» **EXERCISE**:
In the lines below, look for "computer". Copy each line where it appears.

» **SUPPLIED MATERIAL**:
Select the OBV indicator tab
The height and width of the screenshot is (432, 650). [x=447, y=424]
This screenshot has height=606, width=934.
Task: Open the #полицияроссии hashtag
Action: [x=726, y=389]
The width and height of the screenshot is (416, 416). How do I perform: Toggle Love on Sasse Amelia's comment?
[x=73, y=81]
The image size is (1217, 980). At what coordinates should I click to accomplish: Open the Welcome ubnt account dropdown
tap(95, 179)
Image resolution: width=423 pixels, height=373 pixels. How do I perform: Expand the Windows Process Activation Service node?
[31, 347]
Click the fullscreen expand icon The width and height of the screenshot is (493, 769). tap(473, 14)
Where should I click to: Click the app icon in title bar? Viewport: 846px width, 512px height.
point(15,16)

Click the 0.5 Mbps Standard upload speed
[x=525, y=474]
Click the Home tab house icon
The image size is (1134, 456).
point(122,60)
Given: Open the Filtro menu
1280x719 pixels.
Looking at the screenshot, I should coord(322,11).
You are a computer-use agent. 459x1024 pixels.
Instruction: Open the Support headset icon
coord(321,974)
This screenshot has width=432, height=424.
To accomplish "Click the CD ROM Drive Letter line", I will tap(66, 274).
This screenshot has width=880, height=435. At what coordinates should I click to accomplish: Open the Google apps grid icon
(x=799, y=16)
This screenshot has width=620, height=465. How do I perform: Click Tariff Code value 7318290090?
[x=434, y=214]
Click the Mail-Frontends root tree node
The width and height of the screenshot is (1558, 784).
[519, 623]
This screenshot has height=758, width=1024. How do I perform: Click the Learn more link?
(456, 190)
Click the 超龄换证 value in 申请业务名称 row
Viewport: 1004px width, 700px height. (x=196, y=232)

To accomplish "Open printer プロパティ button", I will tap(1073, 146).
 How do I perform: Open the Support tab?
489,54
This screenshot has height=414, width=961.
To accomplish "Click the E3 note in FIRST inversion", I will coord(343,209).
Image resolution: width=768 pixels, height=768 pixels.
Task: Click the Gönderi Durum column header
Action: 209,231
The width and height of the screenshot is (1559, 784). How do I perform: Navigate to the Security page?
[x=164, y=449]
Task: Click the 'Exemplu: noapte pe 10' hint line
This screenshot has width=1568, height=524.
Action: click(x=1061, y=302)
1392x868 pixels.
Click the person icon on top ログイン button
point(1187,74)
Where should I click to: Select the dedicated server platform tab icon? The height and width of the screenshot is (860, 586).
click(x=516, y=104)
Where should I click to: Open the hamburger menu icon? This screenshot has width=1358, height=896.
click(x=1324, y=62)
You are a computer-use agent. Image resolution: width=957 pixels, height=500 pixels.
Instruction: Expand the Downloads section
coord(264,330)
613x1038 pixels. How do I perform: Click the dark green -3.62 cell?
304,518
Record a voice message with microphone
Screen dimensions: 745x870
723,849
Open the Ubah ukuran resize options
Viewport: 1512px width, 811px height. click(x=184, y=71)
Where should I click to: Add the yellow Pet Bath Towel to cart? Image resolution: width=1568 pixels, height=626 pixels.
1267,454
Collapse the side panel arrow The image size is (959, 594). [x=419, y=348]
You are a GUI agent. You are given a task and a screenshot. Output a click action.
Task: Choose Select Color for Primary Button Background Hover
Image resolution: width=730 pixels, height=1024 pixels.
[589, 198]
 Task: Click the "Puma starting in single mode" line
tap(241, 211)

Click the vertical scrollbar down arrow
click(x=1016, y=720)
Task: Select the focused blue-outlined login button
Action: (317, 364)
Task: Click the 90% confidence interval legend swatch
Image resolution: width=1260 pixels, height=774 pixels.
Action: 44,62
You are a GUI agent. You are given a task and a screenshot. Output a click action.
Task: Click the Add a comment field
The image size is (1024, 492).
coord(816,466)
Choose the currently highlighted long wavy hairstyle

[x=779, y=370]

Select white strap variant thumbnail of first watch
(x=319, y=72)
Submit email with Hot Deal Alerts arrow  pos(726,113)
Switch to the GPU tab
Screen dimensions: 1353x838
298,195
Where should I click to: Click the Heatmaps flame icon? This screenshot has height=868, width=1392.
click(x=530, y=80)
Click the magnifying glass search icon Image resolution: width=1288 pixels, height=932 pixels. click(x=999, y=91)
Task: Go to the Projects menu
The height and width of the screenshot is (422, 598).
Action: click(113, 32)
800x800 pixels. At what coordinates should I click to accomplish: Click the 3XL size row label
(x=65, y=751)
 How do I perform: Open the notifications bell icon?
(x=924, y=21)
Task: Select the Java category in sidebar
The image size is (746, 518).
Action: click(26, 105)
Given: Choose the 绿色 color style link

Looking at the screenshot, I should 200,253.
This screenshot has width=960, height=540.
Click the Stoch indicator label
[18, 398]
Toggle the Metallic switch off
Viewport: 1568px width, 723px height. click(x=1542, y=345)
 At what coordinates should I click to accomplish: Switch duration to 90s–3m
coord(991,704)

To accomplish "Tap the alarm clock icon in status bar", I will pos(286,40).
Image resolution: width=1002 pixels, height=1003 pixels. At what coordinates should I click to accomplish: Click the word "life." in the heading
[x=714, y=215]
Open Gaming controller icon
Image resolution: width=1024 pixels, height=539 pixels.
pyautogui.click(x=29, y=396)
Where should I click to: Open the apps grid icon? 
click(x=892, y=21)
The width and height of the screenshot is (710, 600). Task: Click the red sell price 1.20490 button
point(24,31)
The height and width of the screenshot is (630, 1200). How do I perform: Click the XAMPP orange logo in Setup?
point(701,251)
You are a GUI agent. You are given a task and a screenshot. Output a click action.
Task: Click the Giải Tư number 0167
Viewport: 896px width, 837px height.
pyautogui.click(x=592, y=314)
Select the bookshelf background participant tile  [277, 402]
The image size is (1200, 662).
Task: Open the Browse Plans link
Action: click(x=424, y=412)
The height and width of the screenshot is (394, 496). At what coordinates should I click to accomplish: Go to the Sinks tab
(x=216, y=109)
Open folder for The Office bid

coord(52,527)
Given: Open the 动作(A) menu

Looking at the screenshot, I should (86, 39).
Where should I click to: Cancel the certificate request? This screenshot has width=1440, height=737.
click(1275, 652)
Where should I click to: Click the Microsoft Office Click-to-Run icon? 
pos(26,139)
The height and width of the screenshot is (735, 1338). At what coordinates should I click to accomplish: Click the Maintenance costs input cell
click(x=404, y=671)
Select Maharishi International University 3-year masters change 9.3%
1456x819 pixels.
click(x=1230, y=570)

» **SOLUTION**:
You are a computer-use agent. 459x1024 pixels.
You are a computer-use agent. Image resolution: width=957 pixels, height=500 pixels.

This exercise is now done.